Aside of course of mama made things 😉

I have created something for each of my children before they were born.  And for some reason, in the midst of a really  REALLY hot summer, I decided that a blanket was in order for this baby…go figure…

I wanted something simple but also with a pattern and made with something that had not bathed in pesticide.  Since baby is due in july, it needed to be not too hot, but also usable in winter.
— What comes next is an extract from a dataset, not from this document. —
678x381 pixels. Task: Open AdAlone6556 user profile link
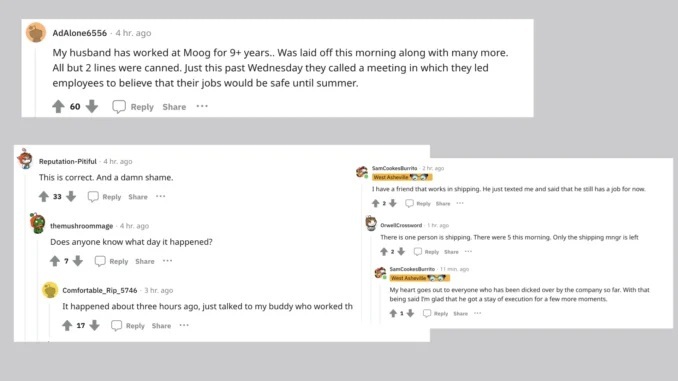coord(80,33)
I choosed the “project linus security blanket” from the book  Knitting for peace and used Blue Sky Alpaca colorgrown organic cotton as yarn for this project.  Perfect project, perfect yarn.  Soft and delicious.  And since the pattern created holes in the knitting, it is perfect as a summer blanket, but the yarn also makes it perfect as a colder weather blanket.

and guess what, now that I am over with it, I am receiving orders for a redo  from the other 2.  They all want to snuggle with it, even at 30 degrees!!!

It was also on my list to do a silk pilot hat.  But the blanket took longer then anticipated, and so I decided to go ahead and get one to make sure that I wouldn’t be caught without one.

from a nice mama in Sweden.  This hat is so soft and luxurious, I absolutely love it.  But I seem to have a little time on my hand, so I might cast one on a size bigger, so that will be ready when autumn comes.

There is something in knitting while being pregnant that makes you feel just so good, but then again, for me, knitting always does 🙂

Next on the needles, something for Pea.  He has been wanting a mama made pullover forever, and he does need one for when school will start again.  Time to get working on this…well, when the heat comes down a little…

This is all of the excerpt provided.